In my Spark ETL example the other day, I loaded log data and some reference data into RDDs and then filtered and transformed them using a mix of Scala functions and Spark SQL queries. Running on top of the set of core Spark APIs, Spark SQL allows you to register temporary tables within Spark that map onto RDDs, and give you the option of querying your data using either familiar SQL relational operators, or the more functional programming-style Scala language
You can also create connections to the Hive metastore though, and create Hive tables within your Spark application for when you want to persist results to a table rather than work with the temporary tables that Spark SQL usually creates against RDDs. In the code example below, I create a HiveContext as opposed to the sqlContext that I used in the example on the previous blog, and then use that to create a table in my Hive database, running on a Hortonworks HDP2.1 VM with Spark 1.0.0 pre-built for Hadoop 2.4.0:
scala> val hiveContext = new org.apache.spark.sql.hive.HiveContext(sc) scala> hiveContext.hql("CREATE TABLE posts_hive (post_id int, title string, postdate string, post_type string, author string, post_name string, generated_url string) row format delimited fields terminated by '|' stored as textfile") scala> hiveContext.hql("LOAD DATA INPATH '/user/root/posts.psv' INTO TABLE posts_hive")
If I then go into the Hive CLI, I can see this new table listed there alongside the other ones:
hive> show tables; OK dummy posts posts2 posts_hive sample_07 sample_08 src testtable2 Time taken: 0.536 seconds, Fetched: 8 row(s)
What’s even more interesting is that Spark also comes with a HiveServer2-compatible Thrift Server, making it possible for tools such as ODI that connect to Hive via JDBC to run Hive queries through Spark, with the Hive metastore providing the metadata but Spark running as the execution engine.
This is subtly different to Hive-on-Spark as Hive’s metastore, support for SerDes and storage handlers runs under the covers but Spark provides you with a full programmatic environment, making it possible to just expose Hive tables through the Spark layer, or mix and match data from RDDs, Hive tables and other sources before storing and then exposing the results through the Hive SQL interface. For example then, you could use Oracle SQL*Developer 4.1 with the Cloudera Hive JDBC drivers to connect to this Spark SQL Thrift Server and query the tables just like any other Hive source, but crucially the Hive execution is being done by Spark, rather than MapReduce as would normally happen.

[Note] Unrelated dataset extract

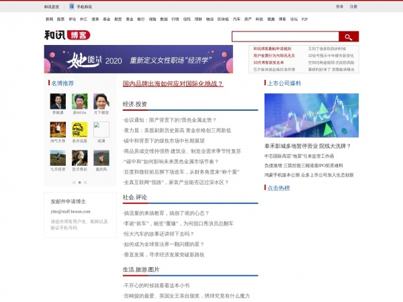The image size is (403, 302).
Task: Open the 手机和讯 phone icon link
Action: [x=72, y=7]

Like Hive-on-Spark, Spark SQL and Hive support within Spark SQL are at early stages, with Spark SQL not yet being supported by Cloudera whereas the core Spark API is. From the work I’ve done with it, it’s not yet possible to expose Spark SQL temporary tables through the HiveServer2 Thrift Server interface, and I can’t see a way of creating Hive tables out of RDDs unless you stage the RDD data to a file in-between. But it’s clearly a promising technology and if it becomes possible to seamlessly combine RDD data and Hive data, and expose Spark RDDs registered as tables through the HiveServer2 JDBC interface it could make Spark a very compelling platform for BI and data analyst-type applications. Oracle’s David Allen, for example, blogged about using Spark and the Spark SQL Thrift Server interface to connect ODI to Hive through Spark, and I’d imagine it’d be possible to use the Cloudera HiveServer2 ODBC drivers along with the Windows version of OBIEE 184.108.40.206 to connect to Spark in this way too - if I get some spare time over the Christmas break I’ll try and get an example working.